#### Provided material

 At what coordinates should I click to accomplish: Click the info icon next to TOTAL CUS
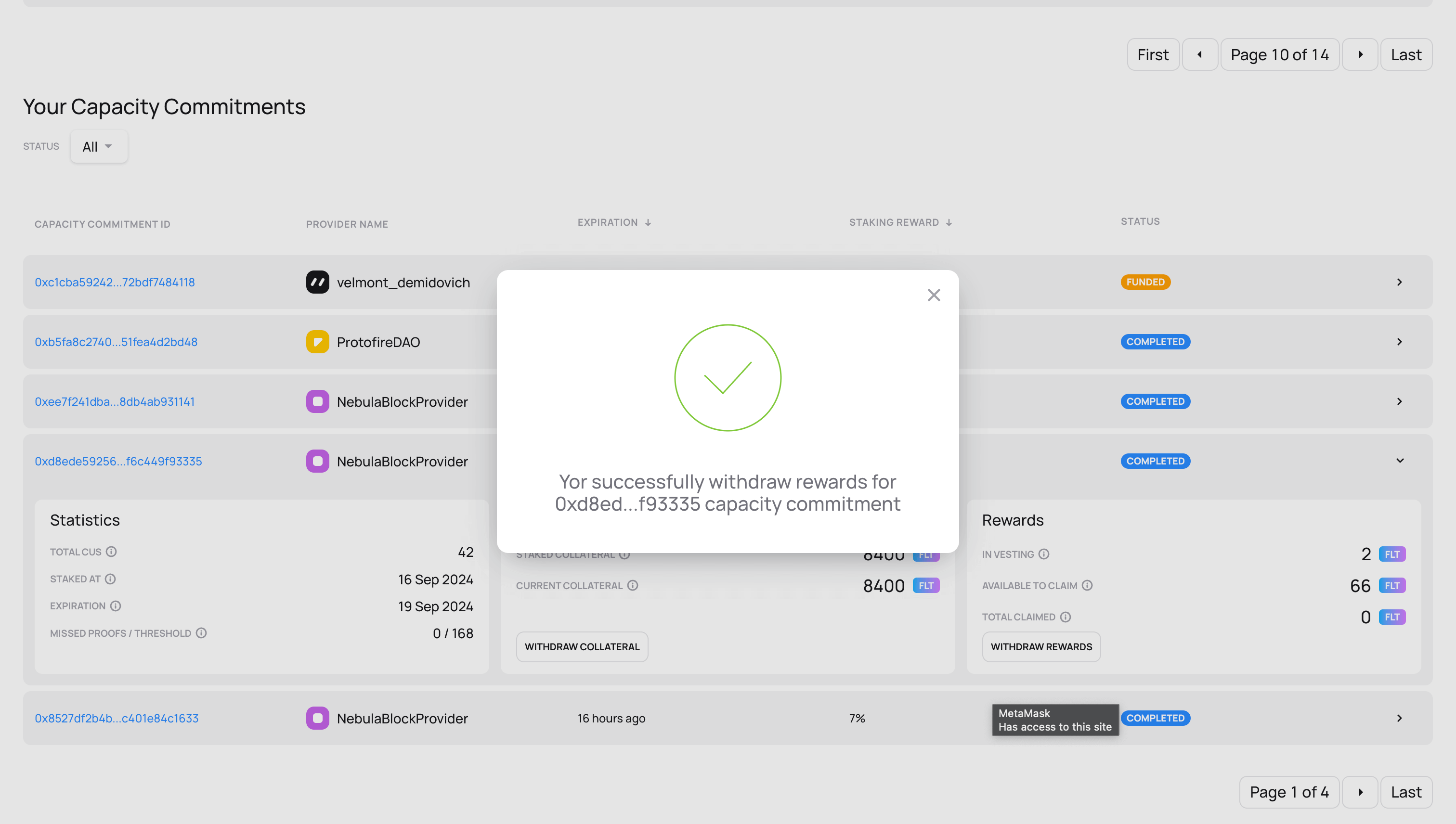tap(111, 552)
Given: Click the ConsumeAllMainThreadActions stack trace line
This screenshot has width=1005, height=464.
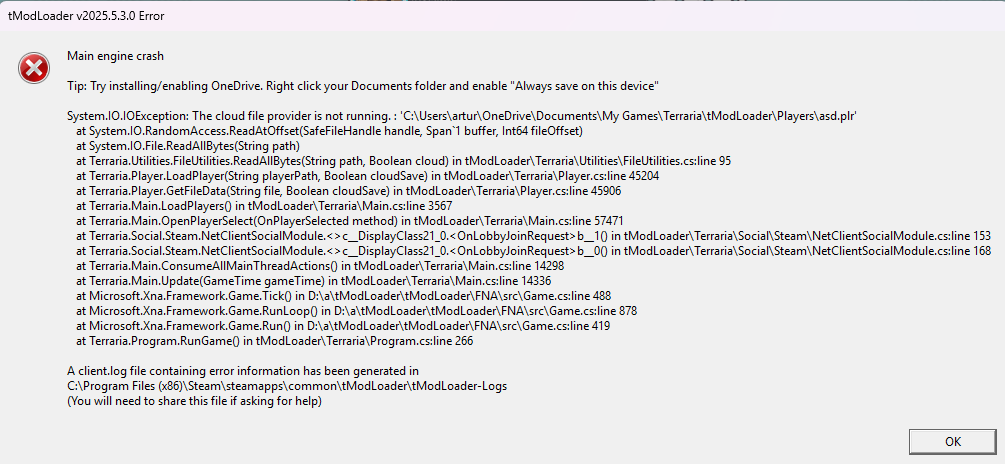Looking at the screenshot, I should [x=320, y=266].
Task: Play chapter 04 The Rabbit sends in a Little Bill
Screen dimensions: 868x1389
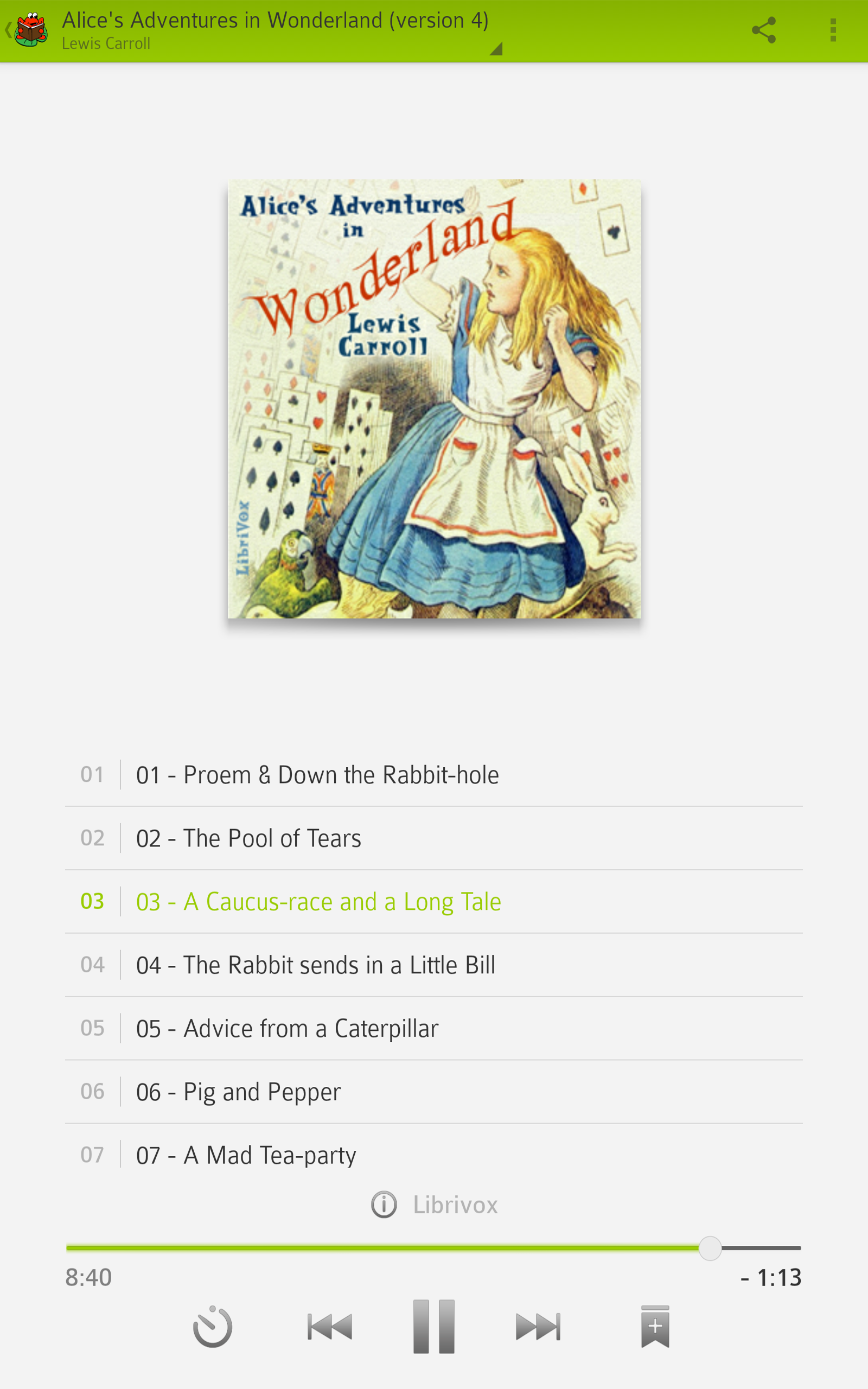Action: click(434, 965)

########
#### Provided material

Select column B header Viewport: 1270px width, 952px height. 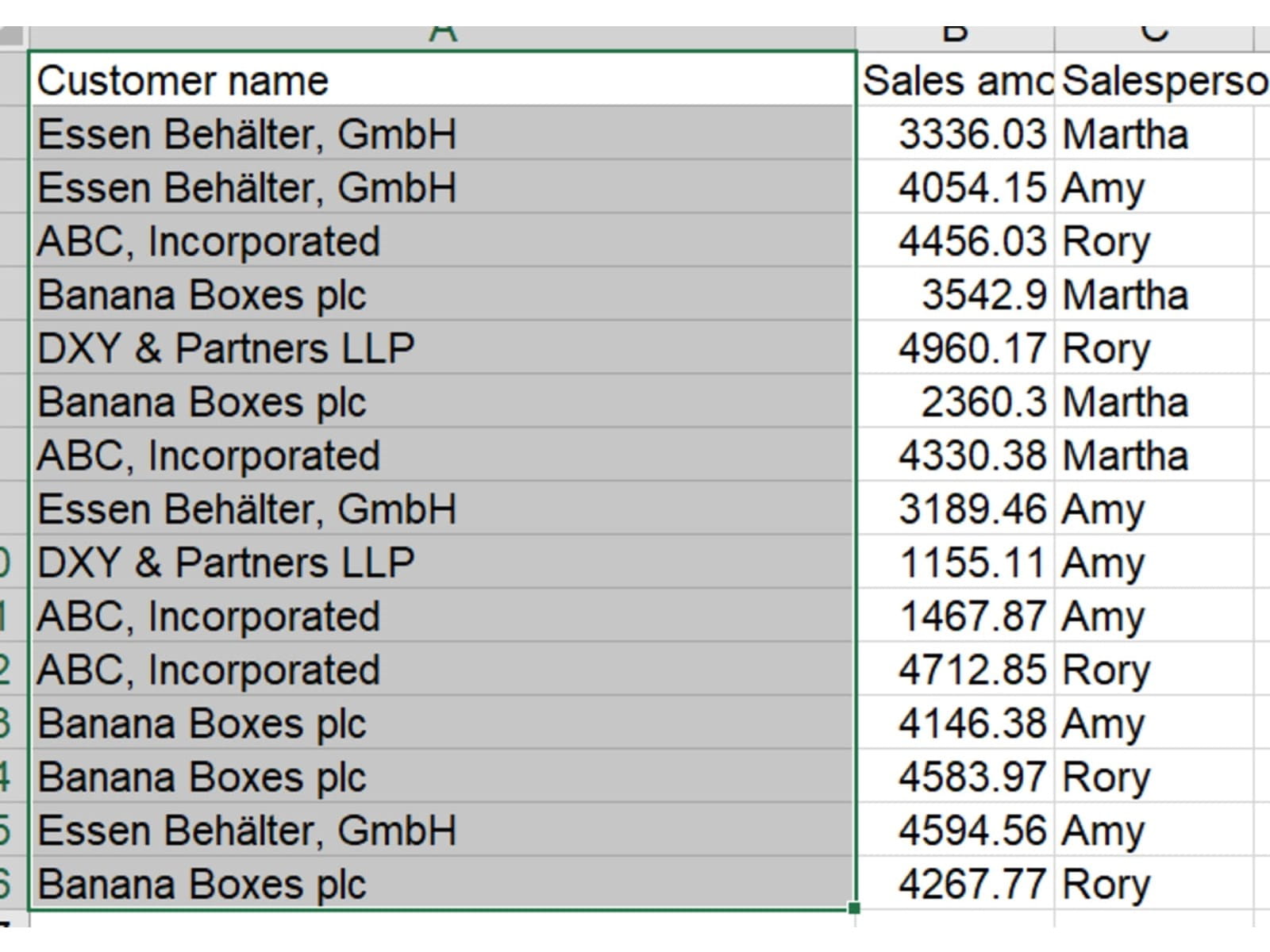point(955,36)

########

-- Work instructions --
Format the lines from the one containing "Given: Click the" through the one containing "Action: click(434, 965)", inclusive, as a numbered list with blank lines omitted. Leave the pictures out.

-- Final result --
1. Given: Click the ConsumeAllMainThreadActions stack trace line
2. This screenshot has width=1005, height=464.
3. Looking at the screenshot, I should [x=320, y=266].
4. Task: Play chapter 04 The Rabbit sends in a Little Bill
5. Screen dimensions: 868x1389
6. Action: click(434, 965)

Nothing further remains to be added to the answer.